- April 15, 2010
- TechCrunch was early to the news of Ning’s change of strategy, which at the time was still known only to a few members of the Ning creator’s network.
- Posterous announced that it would be building a Ning blog importer for free — but that still leaves all the other content up in the air.
- Steve Hargadon, Social Learning Consultant for Eluminate, and moderator of Classroom 2.0 (A paid-for Ning network), has blogged about the Ning Changes and the Impact on Educational Communities. In the comments, Steve Verjans mentions a public Google Doc that has been created to document some alternatives to Ning: http://is.gd/buqJ0; and Lucy Gray is collecting user stories in http://tinyurl.com/ningsfornonprofits. Steve will be hosting a discussion on Eluminate, tomorrow night (21st April) at midnight GMT (1.00 am BST). See Steve’s blog posting for details.
- D’Arcy Norman “On the Ning exodus” put his finger on the issue when he posted
WordPress/BuddyPress and Drupal and any of a long list of others can provide the functionality of Ning. But, in order to protect yourself from another potential service change/interruption, you really need to provide a server. […] You need to copy files to the server. You need to configure a database and tweak things. This is where the people that use Ning in the first place are lost. They can’t/won’t do this.
- 16 April, 2010
- Jack Schofield commented on the Ning announcement in the Guardian Technology Blog (Ning social network site is going from freemium to paid-for). His conclusion:
This is a useful reminder that no free online service is guaranteed to remain free, or even to survive. Indeed, it’s a fair bet that at least 90% will, in the long term, disappear. Those lured with the bait of cloud computing should bear this in mind and make sure they have complete backups of all their data, plus an exit strategy for when the worst happens.
will be taken to heart by this author.
- 17 April, 2010
- Jane Hart helpfully reminded us in 115 Social networking and collaboration spaces that Ning is not the only game in town and made a special plea for her favourite alternative Elgg (which some Swansea readers will know better as Oremi). Jane has also published a useful comparison of Twitter, Ning, Facebook and Elgg that deserves further study.
- Jolie O’Dell, of Mashable commented on Ning: Failures and Lessons and gives six alternatives.
- Alan (Marcus Antonius) Cann came “not to praise Ning but to bury it:
Ning is a dead end. Now it’s a dying dead end. End of story. Build networks, not destinations.
- 19 April, 2010
- Brian Kelly commented on the alternatives (some not particularly attractive) available to users of social networks in Higher Education (Now that Ning is Gone…). Interestingly he notes that the 2010 World-Wide Web Conference is using a Facebook group to do what the JISC 2010 Conference site (a Ning network) was set up to do, and rather successfully too!
- Chris Hall, in comments to the last post, mentions that BuddyPress is already on the “might work for SALT” list.
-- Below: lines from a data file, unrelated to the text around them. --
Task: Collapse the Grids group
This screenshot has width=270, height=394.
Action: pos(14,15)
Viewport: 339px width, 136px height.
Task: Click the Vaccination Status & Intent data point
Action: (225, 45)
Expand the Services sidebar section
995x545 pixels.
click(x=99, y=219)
So that’s it for now. We’ll know more in May when Ning finally announces its new pricing models. For me, this has to be the quickest e-learning fad I’ve ever promoted, from best-thing-since-sliced-bread to toast in 48 hours!
Never mind Chris –I was a very enthusiastic advocate of Ning when I discovered it through a Trinity colleague two years ago, but sadly, it never really caught on in the way many of us had hoped and the main attraction – that of a walled garden that did everything the old-fashioned Web 1.0 forums did but with extra bells and whistles – was never that attractive – folk either stuck to the forums they knew and loved or moved first to MySpace and then Facebook and Twitter – neatly bypassing Ning!
I reckon a Facebook page plus Twitter suits most situations if you want to be totally free or something like Learning Objects if you can afford a licence and SLA. WordPress and Posterous are good too – or even blogger as in this blog.
Thankfully, we still have choices 🙂
I have been looking for replacements and came across one – http://www.bigtent.com which looks interesting. They claim to offer free lifetime accounts and match most of nings feature plus they add a few more. Going to play with it over the next week or two until Ning give some timescale of what they intend
While it might be usful looking at other similar alternatives any third party tool needs to be looked at in light of our guidelines http://swansea-learninglab.blogspot.com/2009/02/using-web-20-tools.html
It is also worth noting this from Mashable
'Ning is one of the largest and most-visited networks of social sites in its class. If Ning can’t succeed in letting users build free social network sites, it might not be a viable business model for the other guys, either — and you might have to pack your digital bags again in another year or two.'
Julia: Facebook page or Facebook group. What's the difference? Also, do you observe a student preference to Twitter or Facebook?
SLA = Service Level Agreement?
GBswales: No guarantee that Big Tent will be still around and free for the long haul either.
Chris: I certainly should have read the guidelines!
I'm currently thinking that learning Objects Campus Fusion 4 could be a slot-in replacement for Sea SALT, which is anyway only five days old and a very small community. I'm also happy to go along with Buddy Press if that's the direction the SALT team wish to take.